Recently as I was watching “Animal Planet,” solider ants in Africa were laboring together to dissect and take leaves back to their nest.  The industry they were showing was awesome!  The ants, working together, were able to de-leaf huge amounts of jungle plant material and store it for food.  Their cohesion and unity accomplished the task.  

One of the main keys of a good elder-staff team is their ability to work together to intentionally build strong, lasting relationships between themselves.  This relationship forms the foundation for their work and service together in the name of Jesus. 

There are numerous important elements that go into building such relationships.  Today, let’s consider four: 

First, pray for each other.  Intercessory prayer is taught in the Old Testament as well as the New Testament.   Each day, as the leadership team, we should lift each other up in prayer, asking for God’s blessing and strength for each other.  Prayer is one of the main keys to our fellowship and relationship in Jesus. 

Second, work toward a shared vision.  The Great Commission forms our marching orders.  It is our main purpose and focus in understanding God’s heart for our mission.  In leading the church, we must keep this divine directive before us at all times.  Every paid staff member and every elder should know and be able to state the Vision and Mission Statements of the church.  When there is a shared vision that everyone on the TEAM buys into and when we are all moving in the same direction, our vision acts as a unifying force for our work and service.  Being on the same page, sharing the same Holy-Spirit-given goal welds us together as we move forward in fruitful ministry. 
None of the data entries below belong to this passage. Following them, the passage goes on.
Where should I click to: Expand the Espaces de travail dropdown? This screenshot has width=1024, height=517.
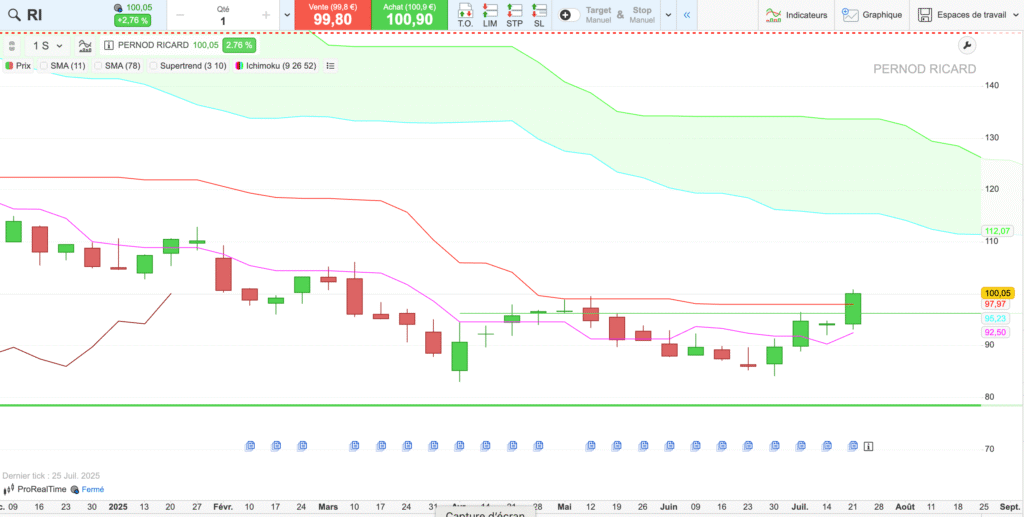[x=1013, y=15]
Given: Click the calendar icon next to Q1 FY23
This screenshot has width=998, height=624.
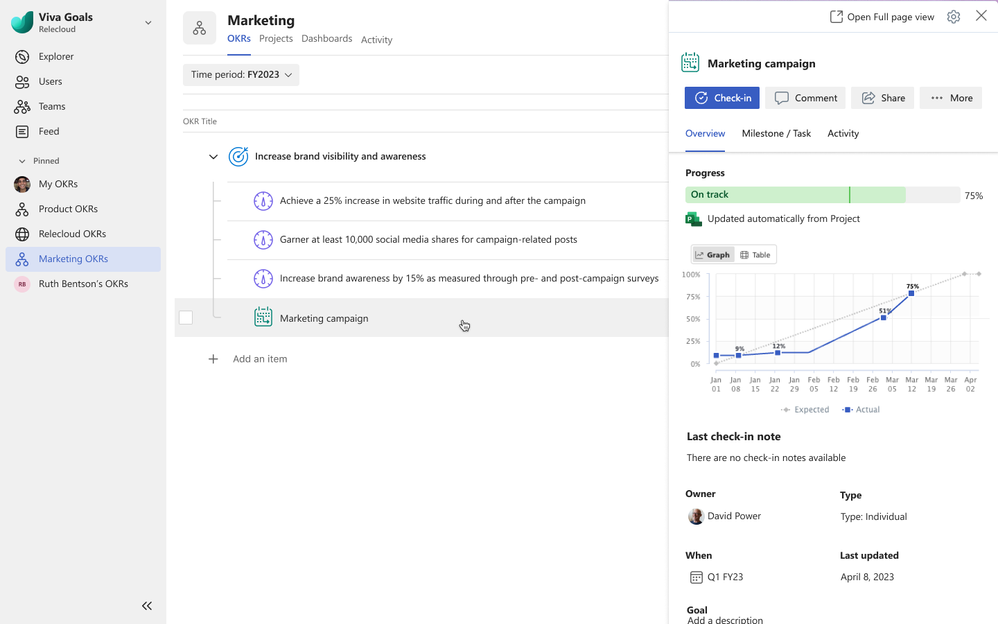Looking at the screenshot, I should point(696,577).
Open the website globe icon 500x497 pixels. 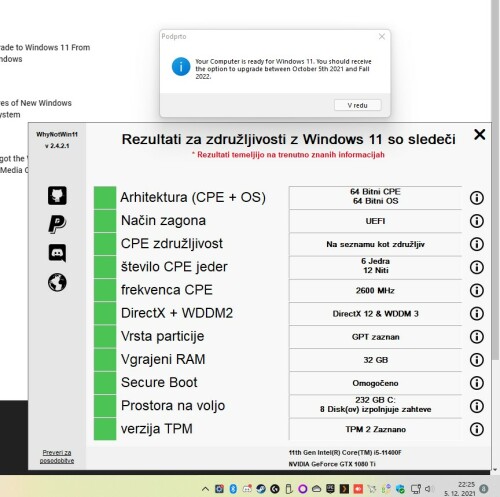click(57, 282)
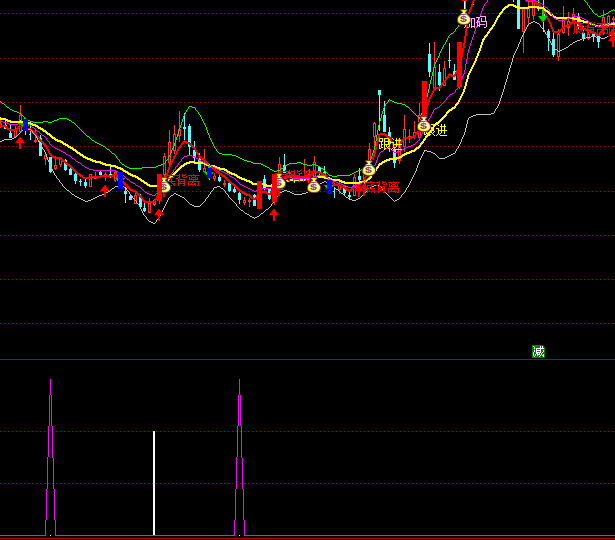Click the leftmost red up arrow marker
Image resolution: width=615 pixels, height=540 pixels.
[x=20, y=143]
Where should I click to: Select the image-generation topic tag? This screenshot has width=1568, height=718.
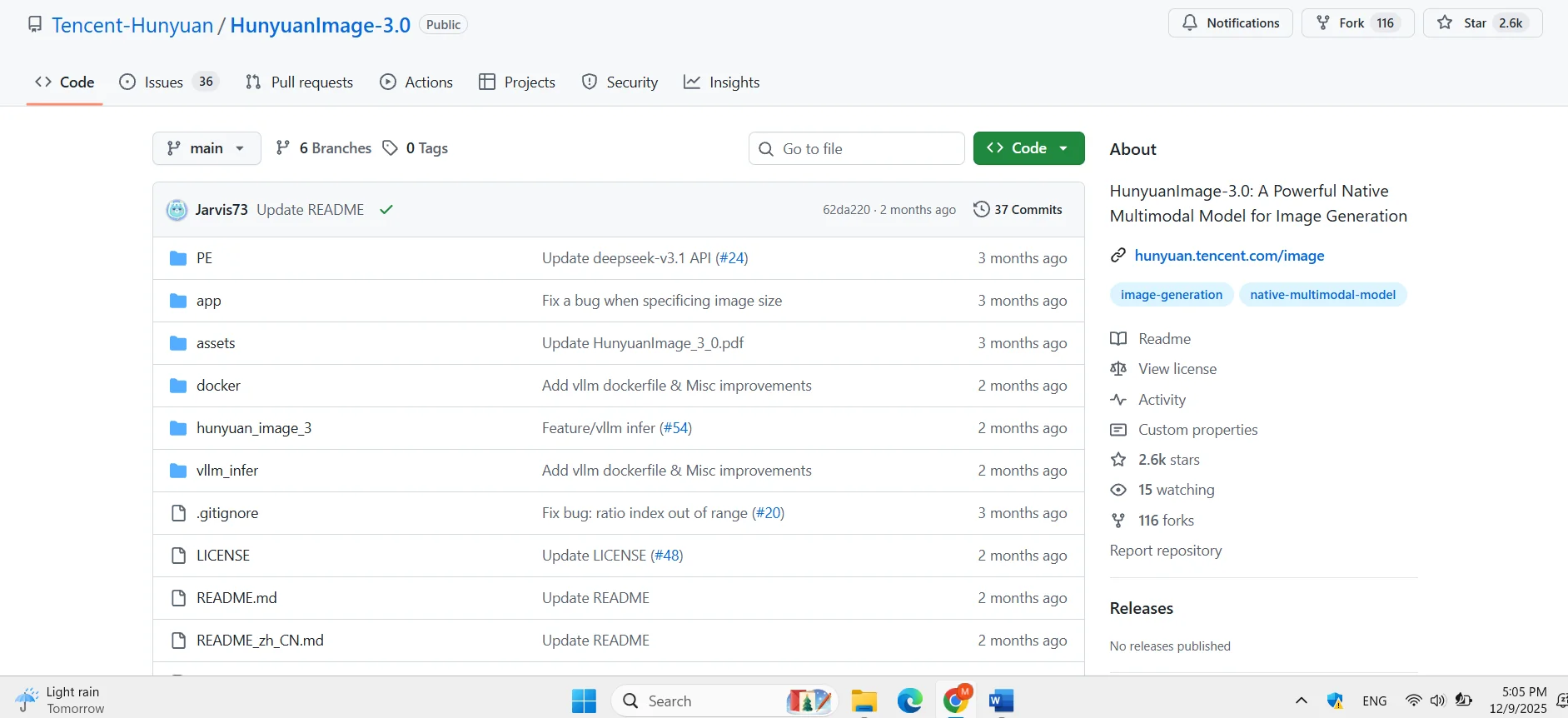1171,295
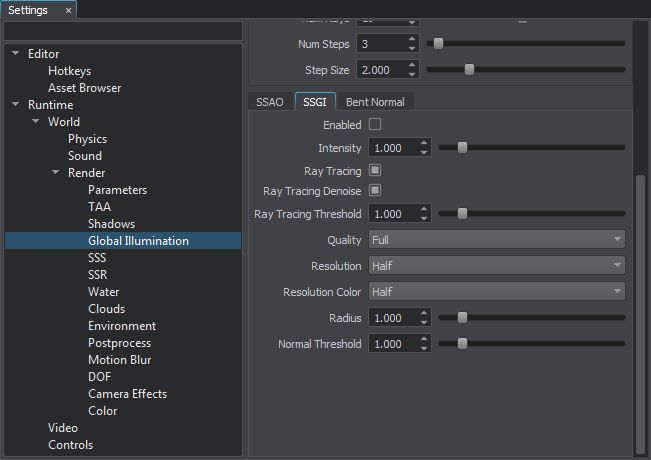Collapse the Editor tree section
The height and width of the screenshot is (460, 651).
[16, 54]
Third, spend time together.  Fifty years of ministry have taught me many things, and this is one lesson: the more time a group spends together, the more they grow together in relationship.  Time, whether spent in formal meetings or in informal settings, cements and strengthens our understanding of one another and deepens our love for each other.  Our formal staff and elder meetings are important in leading the church.  We should also find ways to meet, converse, eat and play together.  Formal and informal time together are both critical in relationship building.  It was Plato who stated, “You learn more about a person in an hour of play, than in a year of conversation.” 

Fourth, show honor, love and respect for each other.  These relational traits are the cornerstones of relationship building and working together.  We understand that Jesus commanded that love should be one of our highest values as members of His body.  Love leads the way. Love guides our words, thoughts and actions towards one another.  On the TEAM, the older members should see the younger as their sons.  The younger should see the older as their older brothers and fathers.  Our relationships must be built on the foundation of love and care for each other.  

On the TEAM also, we make every effort to put others before ourselves.  We go into every leadership meeting with a “towel and basin” attitude in our hearts and on our hands.  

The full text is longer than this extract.